Resulta imposible no pensar en la obra de la francesa Céline Sciamma, la directora de Retrato de una mujer en llamas (2019), quien se hizo un lugar en la escena internacional en 2011 de la mano de Tomboy, película que exploraba con gran sutileza la experiencia de Laure, una niña de diez años que se hacía pasar por un chico. Sobre esa misma premisa, Emanuele Crialese elaboraba en la autobiográfica L’immensità (2022) una meditación en clave memorialística sobre su transición de género. La propuesta del cineasta italiano engarza además con el interés de Urresola por el drama familiar.

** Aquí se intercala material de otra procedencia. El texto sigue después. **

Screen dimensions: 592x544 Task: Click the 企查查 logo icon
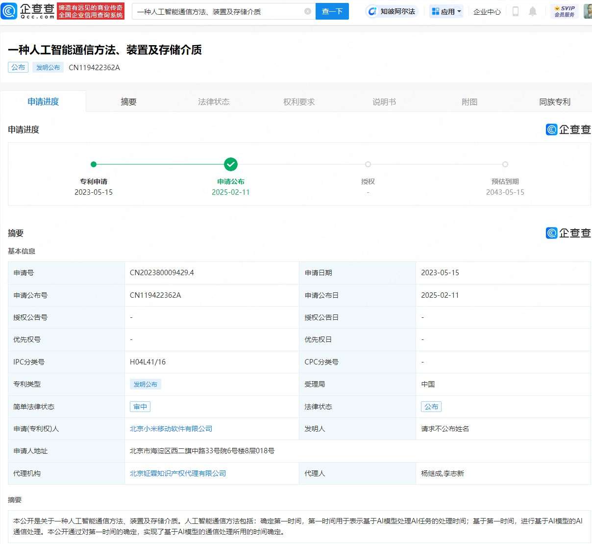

Con los antecedentes históricos de Mi querida señorita (1971) de Jaime de Armiñán, el documental Vestida de azul (1983) de Antonio Giménez Rico o La ley del deseo (1987) de Pedro Almodóvar, 20.000 especies de abejas pone al día el acercamiento del cine español a la realidad trans, un proyecto en el que Urresola tiene la compañía de coetáneos como Adrián Silvestre –autor de las interesantes Sedimentos (2021) y Mi vacío y yo (2022)– e Ian de la Rosa, quien tras presentar en el Festival de Cannes el prometedor cortometraje Víctor XX (2015), un estudio entre lo sensorial y lo narrativo de una personalidad no binaria, volverá a abordar el universo transgénero y transcultural en el largometraje en producción Iván & Hadoum. Un nuevo cine español busca su lugar entre los desafíos sociales.
Biznagas históricas
Desde Carla Simón en 2017 con Verano 1993, el Festival de Málaga se ha convertido en una cantera de directoras que han transformado el cine español, una renovación a la que este año se ha sumado Estibaliz Urresola. El festival reconoció también a Las niñas (2020), de Pilar Palomero, y Cinco lobitos (2022), de Alauda Ruiz de Azúa. Se forjaron testimonios generacionales como Las distancias (2018), de Elena Trapé, e incursiones en el surrealismo como Destello bravío, de Ainhoa Rodríguez.